11. Animal rights, hunting and fishing, wearing furs, eating meat: activist issues with an existential basis, and which are also surrounded by form. Just as there is a question of when it is ethical to end a human life, so the same question exists when we consider ending the lives of other species. We obviously must take some lives, if only of plants, since our survival depends on it. But should we take the lives of sensate organisms, and if so in what circumstances? As an ethic, we have seen that this is acceptable only when we do it to support ourselves personally, and also that we should seek to minimize it. Therefore, there is a basis for an activist response to such things as wearing furs, and sport hunting and fishing where we do not personally consume our “kill,” since for the former we do not need furs (we have other options), and for the latter we do not use what we destroy. Furthermore, activists can (and should) strive to educate us to follow a higher ethic, such as not hunting and fishing at all, or using animal products, but not attempt to force us to behave this way, since that would be form.

However, this argument does not extend to the humiliation and torture of animals. Animal rights activists are fully justified in opposing this, including through direct action. But even still, there is a limit. The most extreme activists have threatened physical violence against animal lab experimenters, and they justify this with the idea of the lesser evil. Killing a vivisectionist may be wrong, they say, but by doing it they prevent a greater wrong, i.e., it is the lesser of two evils. But, as should be clear by now, this is the same argument as the greater good: using an ethical end to justify an unethical means. (Also, it assumes that we have no options other than “evil” ones.)

Do you threaten vivisectionists (or abortion doctors), as on internet “hitlists”? No. It is unethical. It is terrorism. You do create a fear for life in the target. Also, even if you do not act (and even never planned to), it could encourage others to do so such that the threat is fulfilled.
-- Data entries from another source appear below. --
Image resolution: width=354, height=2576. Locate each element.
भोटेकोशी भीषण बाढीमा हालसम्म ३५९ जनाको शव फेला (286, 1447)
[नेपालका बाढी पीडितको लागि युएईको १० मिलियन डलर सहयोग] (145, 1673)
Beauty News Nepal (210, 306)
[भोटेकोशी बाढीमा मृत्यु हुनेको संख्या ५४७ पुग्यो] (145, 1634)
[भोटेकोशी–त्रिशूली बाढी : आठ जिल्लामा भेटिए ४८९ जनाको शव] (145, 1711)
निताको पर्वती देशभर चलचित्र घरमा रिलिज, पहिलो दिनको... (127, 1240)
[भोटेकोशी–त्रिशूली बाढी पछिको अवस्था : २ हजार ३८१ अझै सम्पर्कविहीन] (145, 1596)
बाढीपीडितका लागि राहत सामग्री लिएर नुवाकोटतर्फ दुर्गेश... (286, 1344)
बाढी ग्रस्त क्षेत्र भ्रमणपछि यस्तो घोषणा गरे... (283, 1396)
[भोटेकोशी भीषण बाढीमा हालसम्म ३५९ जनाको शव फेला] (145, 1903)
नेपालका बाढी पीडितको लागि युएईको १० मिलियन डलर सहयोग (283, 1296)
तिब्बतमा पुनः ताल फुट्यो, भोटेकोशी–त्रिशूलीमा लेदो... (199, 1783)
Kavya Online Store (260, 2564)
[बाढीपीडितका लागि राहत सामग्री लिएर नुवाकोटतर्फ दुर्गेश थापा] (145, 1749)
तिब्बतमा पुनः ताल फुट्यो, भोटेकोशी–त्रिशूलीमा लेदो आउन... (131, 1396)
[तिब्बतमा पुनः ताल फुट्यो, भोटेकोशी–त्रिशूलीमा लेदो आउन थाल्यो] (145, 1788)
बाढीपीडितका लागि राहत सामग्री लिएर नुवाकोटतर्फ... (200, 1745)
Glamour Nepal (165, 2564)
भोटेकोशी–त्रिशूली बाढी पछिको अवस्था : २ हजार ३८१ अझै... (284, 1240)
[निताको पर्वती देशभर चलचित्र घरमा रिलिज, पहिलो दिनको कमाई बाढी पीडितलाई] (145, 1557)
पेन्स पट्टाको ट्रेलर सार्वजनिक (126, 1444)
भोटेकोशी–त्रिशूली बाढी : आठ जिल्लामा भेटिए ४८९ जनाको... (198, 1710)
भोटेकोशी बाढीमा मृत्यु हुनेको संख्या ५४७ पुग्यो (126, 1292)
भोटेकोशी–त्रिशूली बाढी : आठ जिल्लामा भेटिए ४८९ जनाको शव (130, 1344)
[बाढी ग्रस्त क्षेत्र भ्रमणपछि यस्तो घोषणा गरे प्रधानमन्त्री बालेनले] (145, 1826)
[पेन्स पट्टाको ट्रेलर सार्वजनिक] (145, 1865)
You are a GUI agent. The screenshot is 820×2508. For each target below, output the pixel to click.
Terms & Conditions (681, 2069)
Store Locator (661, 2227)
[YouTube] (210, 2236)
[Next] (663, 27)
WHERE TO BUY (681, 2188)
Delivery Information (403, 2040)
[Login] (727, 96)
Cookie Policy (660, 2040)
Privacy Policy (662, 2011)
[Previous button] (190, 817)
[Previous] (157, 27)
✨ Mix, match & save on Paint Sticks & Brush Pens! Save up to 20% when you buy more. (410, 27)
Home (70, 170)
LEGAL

In addition, we need to make a closer examination of the idea that meat is murder. I, personally, reject this. Carnivorous consumption is part of our evolution, and as such, while it should be opposed, it cannot be prohibited. However, our broader actions against nature do justify such a response. Just as we are beginning to prosecute dictators and their co-conspirators for crimes against humanity, so too should our real environmental terrorists be punished for crimes against nature.